→ **Aufgabenstellung**
Nenne alle Dienste, die laut dem Textauszug über den Facebook-Ausfall rund sechs Stunden lang nicht erreichbar waren.

NEW YORK (dpa) — Facebook ist ein Inter­net-Koloss mit 3,5 Milli­ar­den Nutzern, super­reich und technisch gewieft. Wie kann es also passie­ren, dass der Tech-Konzern für Stunden offline geht?

Rund sechs Stunden ohne Facebook, Whats­App und Insta­gram: Ein ungewöhn­lich langer Total-Ausfall hat Milli­ar­den Nutzer des Online-Netzwerks zugesetzt. Nach Angaben von Facebook war der Auslö­ser eine fehler­haf­te Änderung der Netzwerk-Konfiguration.

Der Fehler sei auf den Routern passiert, die den Daten­ver­kehr zwischen Facebooks Rechen­zen­tren koordi­nier­ten, hieß es in einem Blogein­trag am Diens­tag. Als Folge sei die Kommu­ni­ka­ti­on zwischen den Rechen­zen­tren unter­bro­chen worden. Dies habe zum Ausfall der Diens­te geführt. Da dabei auch inter­ne Syste­me und Software-Werkzeu­ge gestört gewesen seien, sei es schwie­ri­ger gewesen, das Problem schnell zu diagnos­ti­zie­ren und zu lösen.

Die Facebook-Erklä­rung deckt sich mit Vermu­tun­gen von Netzex­per­ten, die von einem Fehler bei den Netzwerk-Einstel­lun­gen ausgin­gen. Facebook beton­te auch, der Konzern habe keine Hinwei­se darauf, dass bei dem Ausfall Nutzer­da­ten in Mitlei­den­schaft gezogen worden seien. Man arbei­te daran, besser zu verste­hen, was passiert sei.

«Verein­facht darge­stellt: Die Diens­te von Facebook, Whats­App und Insta­gram sind noch da — aber es fehlt im Inter­net quasi die Verknüp­fung dorthin», erläu­ter­te Rüdiger Trost von der IT-Sicher­heits­fir­ma F‑Secure der Deutschen Presse-Agentur. «Als hätte jemand auf einer Autobahn die Ausfahrts­schil­der zu den «Orten» Insta­gram, Whats­App und Facebook entfernt.»

Server manuell zurückgesetzt

Gründer und Chef Mark Zucker­berg hatte sich zunächst in einem kurzen Post entschul­digt. Insge­samt nutzen weltweit rund 3,5 Milli­ar­den Menschen mindes­tens einen Dienst des Facebook-Konzerns.

Die Störung war so schwer in Griff zu bekom­men, dass Facebook der «New York Times» zufol­ge ein Team in sein Rechen­zen­trum im kalifor­ni­schen Santa Clara schicken musste, um einen «manuel­len Reset» der Server zu versu­chen. Das wäre in etwa so, wie wenn man beim PC zuhau­se den Reset-Knopf drückt, weil nichts mehr geht.

Beim Unter­ne­men selbst seien neben der inter­nen Kommu­ni­ka­ti­ons­platt­form zum Teil auch digita­le Türschlös­ser in Büros und andere vernetz­te Technik ausge­fal­len, schrieb die «New York Times» weiter. Zwei nament­lich nicht genann­te IT-Sicher­heits­exper­ten von Facebook sagten der Zeitung, eine Cyber­at­ta­cke als Auslö­ser der Proble­me erschei­ne unwahrscheinlich.

→ **Datenauszug**
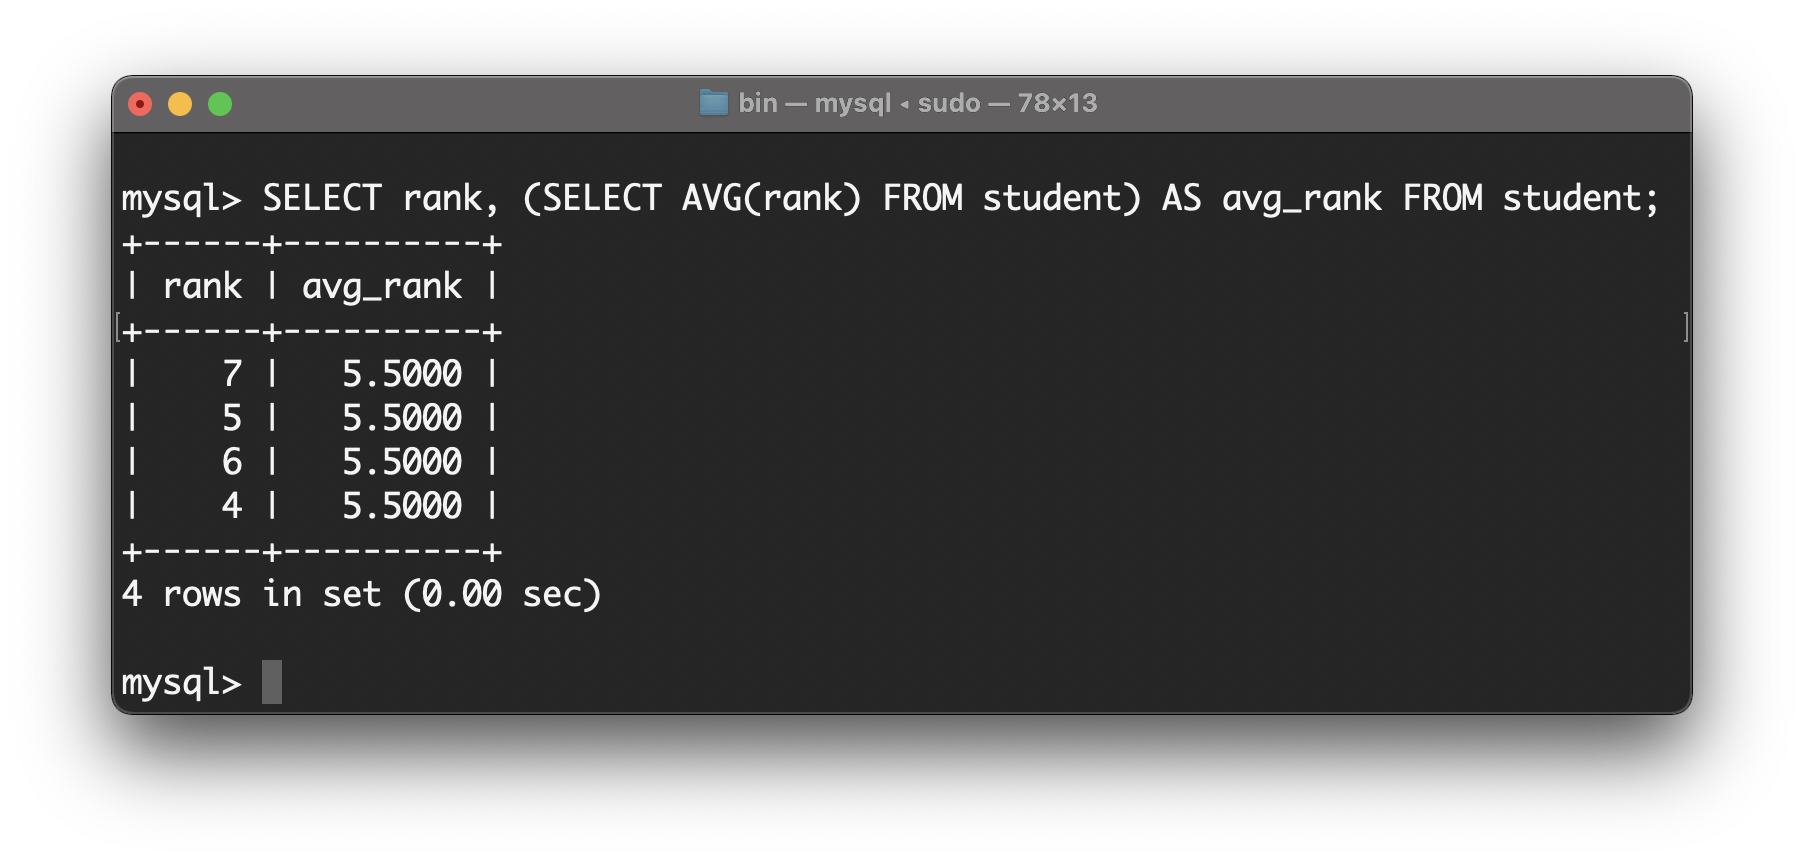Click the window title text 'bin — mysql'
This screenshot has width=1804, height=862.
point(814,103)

→ **Antwortbereich**
Facebook, WhatsApp und Instagram.